Identification of novel lactate metabolism signatures and molecular subtypes for prognosis in hepatocellular carcinoma

Qiutong Guan; Jing Pan; Ninghui Ren; Chu Qiao; Minjie Wei; Zhenhua Li

doi:10.3389/fcell.2022.960277

Identification of novel lactate metabolism signatures and molecular subtypes for prognosis in hepatocellular carcinoma

Front Cell Dev Biol. 2022 Sep 2:10:960277. doi: 10.3389/fcell.2022.960277. eCollection 2022.

Authors

Qiutong Guan¹, Jing Pan¹, Ninghui Ren¹, Chu Qiao¹, Minjie Wei¹, Zhenhua Li¹

Affiliation

¹ Department of Pharmacology, School of Pharmacy, China Medical University, Shenyang, Liaoning, China.

Abstract

Background: Evidence has shown that lactate, an immune signaling molecule, is associated with hepatocellular carcinoma (HCC) progression and immune suppression. Therefore, identifying lactate metabolism-related molecules is a promising therapeutic strategy to inhibit the development of HCC and overcome chemotherapy resistance. Long noncoding RNAs (lncRNAs) are related to tumorigenesis and metastasis. Hence, verifying the molecular subtypes of lncRNAs related to lactate metabolism will play a critical role in managing HCC. Methods: Based on HCC data in The Cancer Genome Atlas (TCGA), lactate metabolic pathway-related genes were enriched by gene collection and enrichment analysis (GSEA). Lactate metabolism-related lncRNAs (LM_lncRNAs) were identified by correlation analysis, HCC molecular subtypes were determined using nonnegative matrix factorization (NMF) clustering, and the response of the three subtypes to chemotherapeutics was further evaluated using the Genomic Tumor Sensitive Cell Line (GDSC) dataset.

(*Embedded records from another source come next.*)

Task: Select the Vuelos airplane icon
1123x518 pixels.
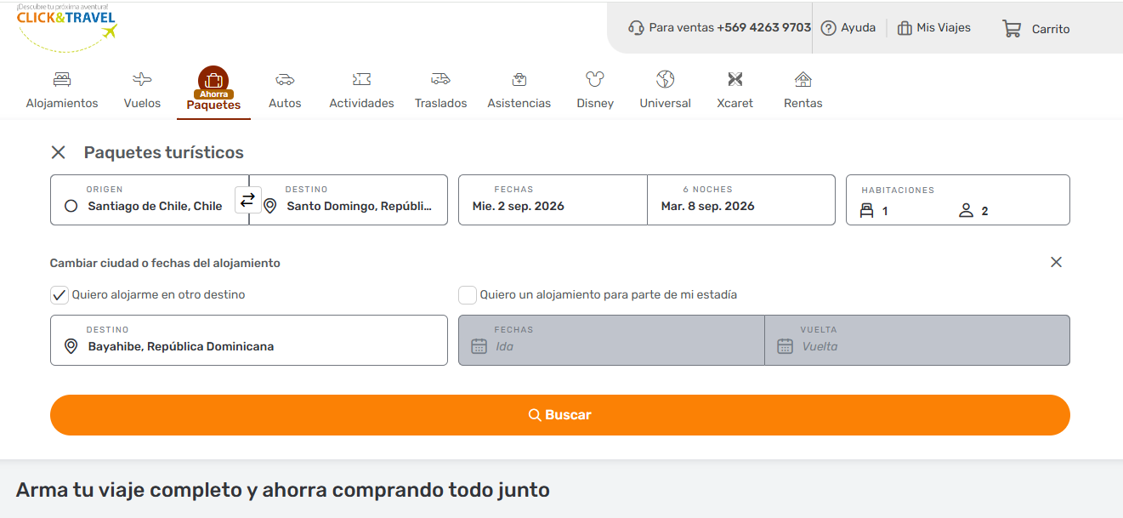Action: 142,80
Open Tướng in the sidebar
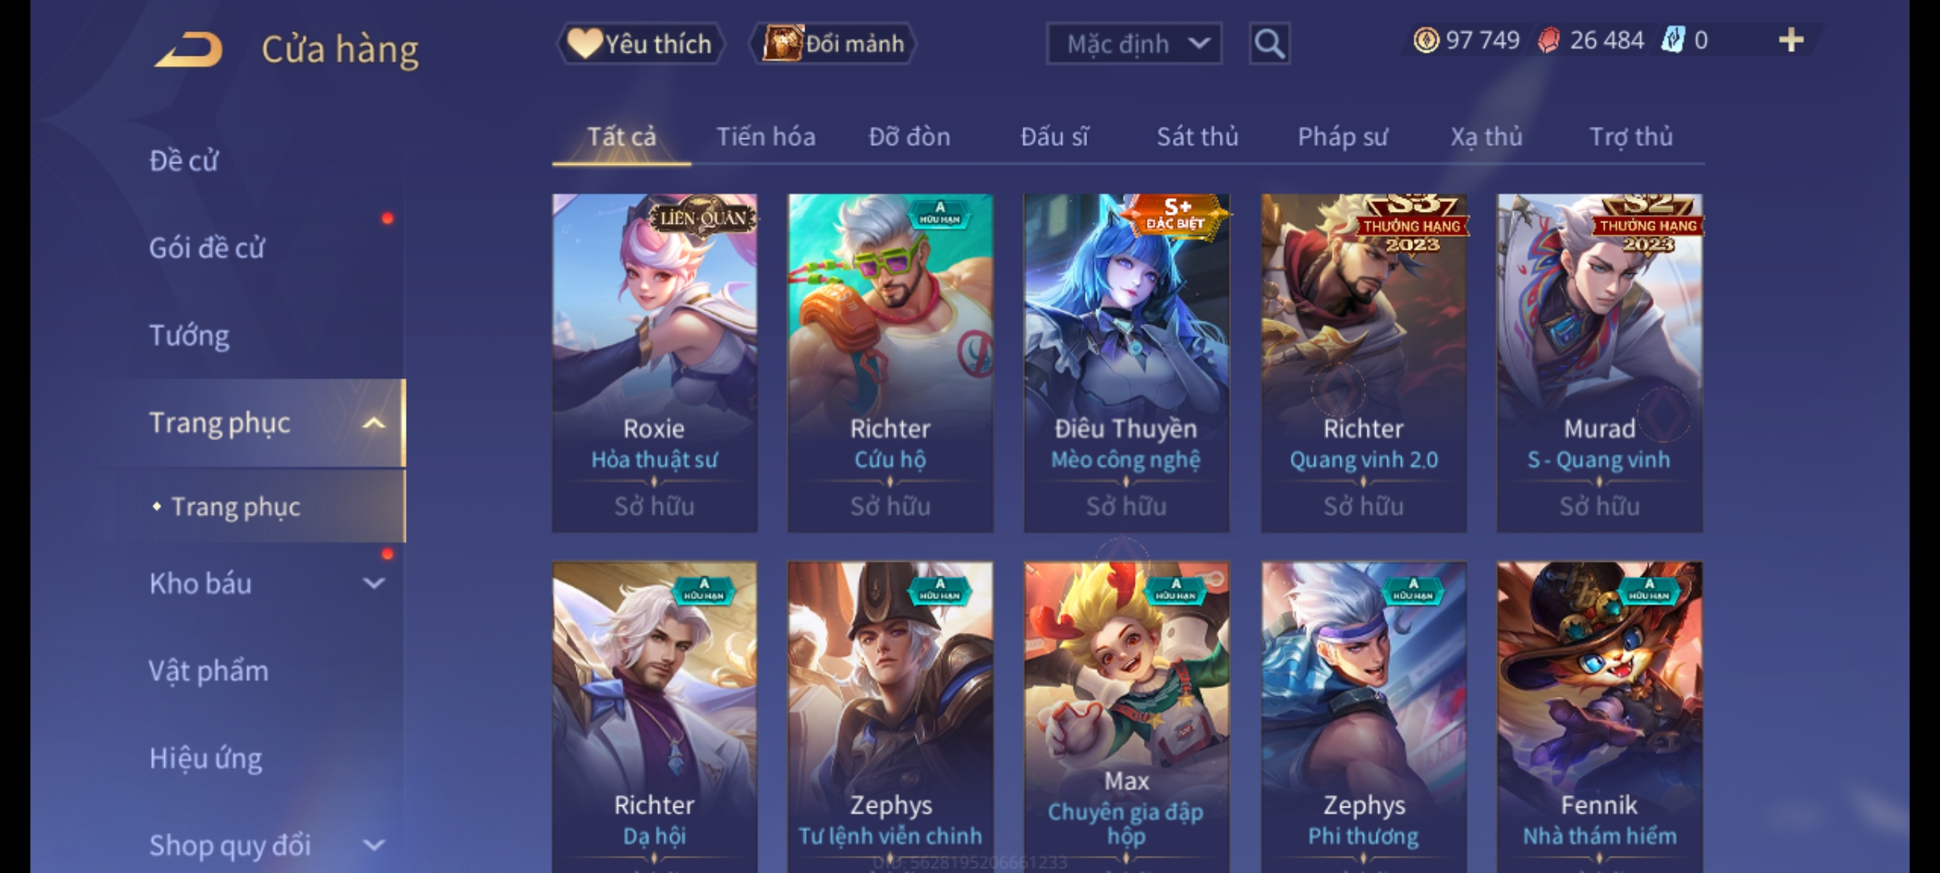Screen dimensions: 1940x873 [189, 335]
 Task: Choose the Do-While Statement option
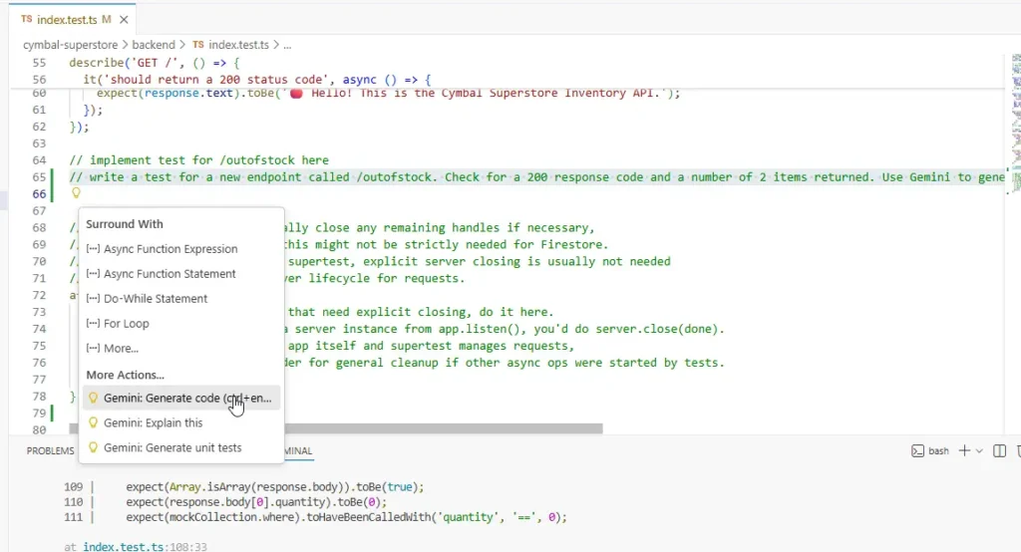click(x=156, y=299)
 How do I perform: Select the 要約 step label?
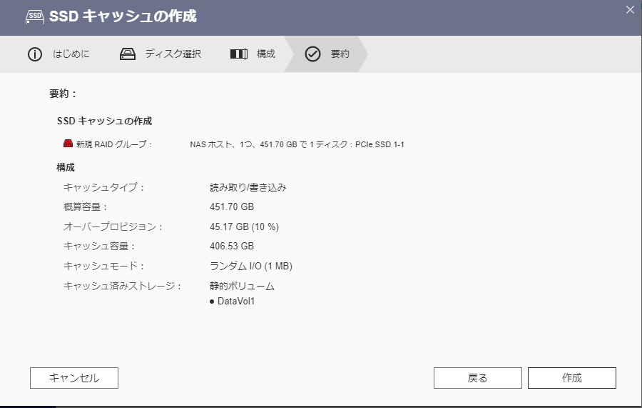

LM_lncRNAs were examined via Lasso-Cox regression analysis to determine prognosis for patients. A Nomagram plot was used to predict patient survival time. Results: Three molecular subtypes of HCC were identified. The survival rate of patients with C1 subtype was higher than that of those with C2 and C3. Additionally, patients with C3 subtype have higher levels of immune cell infiltration and high expression of genes related to immune checkpoints. The GDSC results indicated that patients with C3 subtypes were more sensitive to chemotherapy drugs such as sorafenib and sunitinib. The prognostic risk assessment model consisted of six risk factors (AC034229.4, AC131009.1, MYOSLID, AC008667.1, AC012073.1, AC068025.1) and two protective factors (LINC00402 and AC103858.1). Based on Kaplan-Meier analysis, low-risk HCC patients had a high survival rate, and the receiver operating characteristic curve (ROC), calibration curve, and C-index confirmed good prediction ability. Conclusion: In this study, the molecular subtyping method and prediction model of lactate metabolism-related lncRNAs (LM_lncRNAs) were constructed for the prognosis of HCC patients. This work demonstrated the potential targets of LM_lncRNAs and provided a novel perspective and therapeutic paradigm for future clinical translation.

Keywords: hepatocellular carcinoma; lactate metabolism; lncRNAs; molecular subtype; prognostic model.